**INPUT:**
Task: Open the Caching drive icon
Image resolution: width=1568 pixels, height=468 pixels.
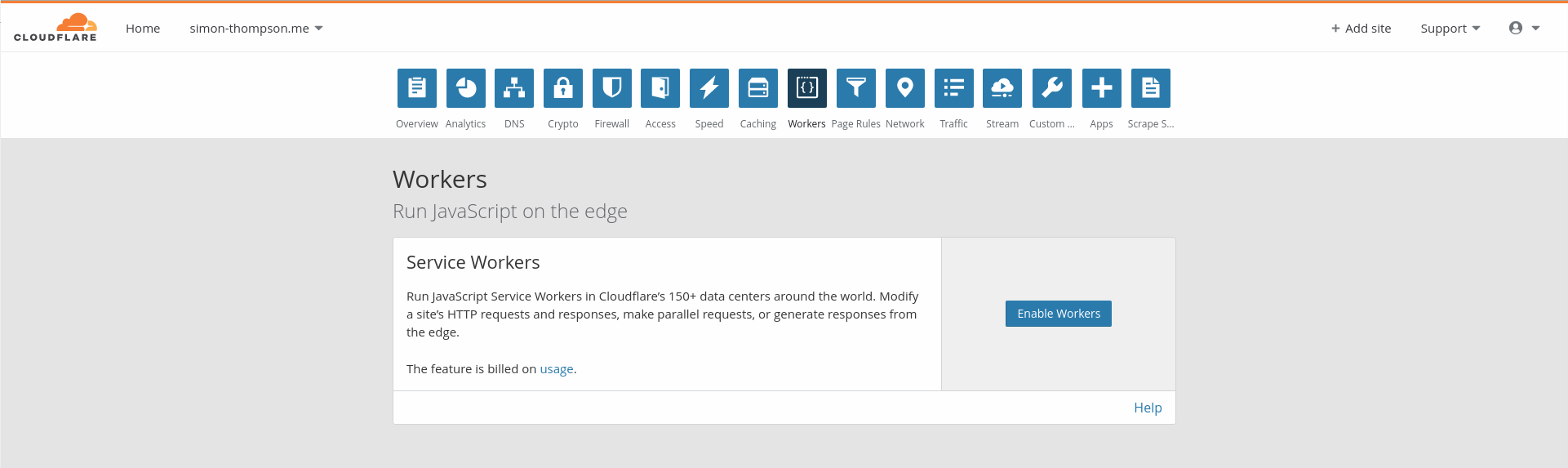Action: click(x=758, y=88)
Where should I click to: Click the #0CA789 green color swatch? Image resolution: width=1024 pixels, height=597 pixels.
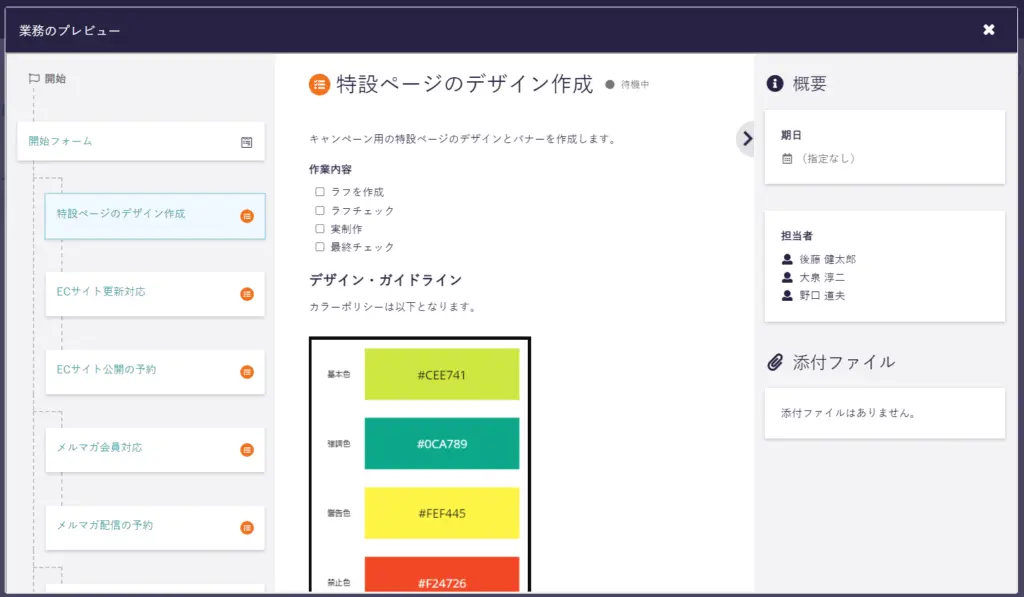(x=442, y=444)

**ASSIGNED TASK:** Print the lines from the line with "Image resolution: width=1568" to the end of the data above. Include both ends, exclude the pictures, and add nothing else.

**EXERCISE SOLUTION:**
Image resolution: width=1568 pixels, height=468 pixels.
Action: click(x=758, y=88)
Where should I click to: Click the #0CA789 green color swatch? Image resolution: width=1024 pixels, height=597 pixels.
(x=442, y=444)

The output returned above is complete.